[Brief]
Take the entries that follow and return exactly the lines from the one holding "Task: Click the Action step type icon" through the one holding "Collapse the 详细信息", both included. Nothing else is needed.

[Information supplied]
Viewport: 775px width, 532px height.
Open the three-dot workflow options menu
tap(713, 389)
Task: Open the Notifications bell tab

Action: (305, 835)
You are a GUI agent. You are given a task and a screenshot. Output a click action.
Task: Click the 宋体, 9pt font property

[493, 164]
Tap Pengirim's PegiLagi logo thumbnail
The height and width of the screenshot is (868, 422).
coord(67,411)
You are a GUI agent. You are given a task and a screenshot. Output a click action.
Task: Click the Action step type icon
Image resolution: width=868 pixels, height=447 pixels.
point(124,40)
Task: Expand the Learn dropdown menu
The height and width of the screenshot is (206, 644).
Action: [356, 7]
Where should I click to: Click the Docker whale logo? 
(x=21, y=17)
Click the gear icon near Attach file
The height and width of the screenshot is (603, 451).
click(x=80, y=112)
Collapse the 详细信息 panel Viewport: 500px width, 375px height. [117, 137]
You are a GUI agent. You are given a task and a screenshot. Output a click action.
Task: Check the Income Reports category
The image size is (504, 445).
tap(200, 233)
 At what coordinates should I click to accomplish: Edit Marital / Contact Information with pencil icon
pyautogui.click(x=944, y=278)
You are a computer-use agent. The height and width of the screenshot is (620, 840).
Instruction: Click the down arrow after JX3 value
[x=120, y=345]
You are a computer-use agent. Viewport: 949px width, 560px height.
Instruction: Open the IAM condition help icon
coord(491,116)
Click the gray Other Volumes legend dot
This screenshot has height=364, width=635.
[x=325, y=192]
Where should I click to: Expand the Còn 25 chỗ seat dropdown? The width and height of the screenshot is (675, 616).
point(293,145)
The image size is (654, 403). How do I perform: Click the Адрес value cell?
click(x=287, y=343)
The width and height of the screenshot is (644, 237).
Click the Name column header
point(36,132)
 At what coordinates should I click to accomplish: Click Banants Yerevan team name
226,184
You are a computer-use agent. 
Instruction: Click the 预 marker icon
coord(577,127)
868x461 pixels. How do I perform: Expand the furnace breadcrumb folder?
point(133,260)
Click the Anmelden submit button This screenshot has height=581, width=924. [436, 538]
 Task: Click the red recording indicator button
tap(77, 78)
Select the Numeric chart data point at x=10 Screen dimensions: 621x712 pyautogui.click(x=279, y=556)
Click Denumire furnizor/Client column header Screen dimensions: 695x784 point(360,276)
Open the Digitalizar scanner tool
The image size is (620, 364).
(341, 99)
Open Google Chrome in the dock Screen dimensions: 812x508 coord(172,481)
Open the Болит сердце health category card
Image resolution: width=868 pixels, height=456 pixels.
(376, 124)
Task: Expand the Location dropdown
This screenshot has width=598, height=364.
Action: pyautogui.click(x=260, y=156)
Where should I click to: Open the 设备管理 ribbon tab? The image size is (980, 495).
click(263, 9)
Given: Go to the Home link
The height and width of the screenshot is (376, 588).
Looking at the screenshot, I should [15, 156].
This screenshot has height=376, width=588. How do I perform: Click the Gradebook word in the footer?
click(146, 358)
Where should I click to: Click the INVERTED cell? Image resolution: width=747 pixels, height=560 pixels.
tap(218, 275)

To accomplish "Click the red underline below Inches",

[Response area]
Task: Click the Action step type icon
Image resolution: width=868 pixels, height=447 pixels.
point(124,40)
Task: Expand the Learn dropdown menu
The height and width of the screenshot is (206, 644).
Action: [356, 7]
Where should I click to: Click the Docker whale logo? 
(x=21, y=17)
Click the gear icon near Attach file
The height and width of the screenshot is (603, 451).
click(x=80, y=112)
Collapse the 详细信息 panel Viewport: 500px width, 375px height. [117, 137]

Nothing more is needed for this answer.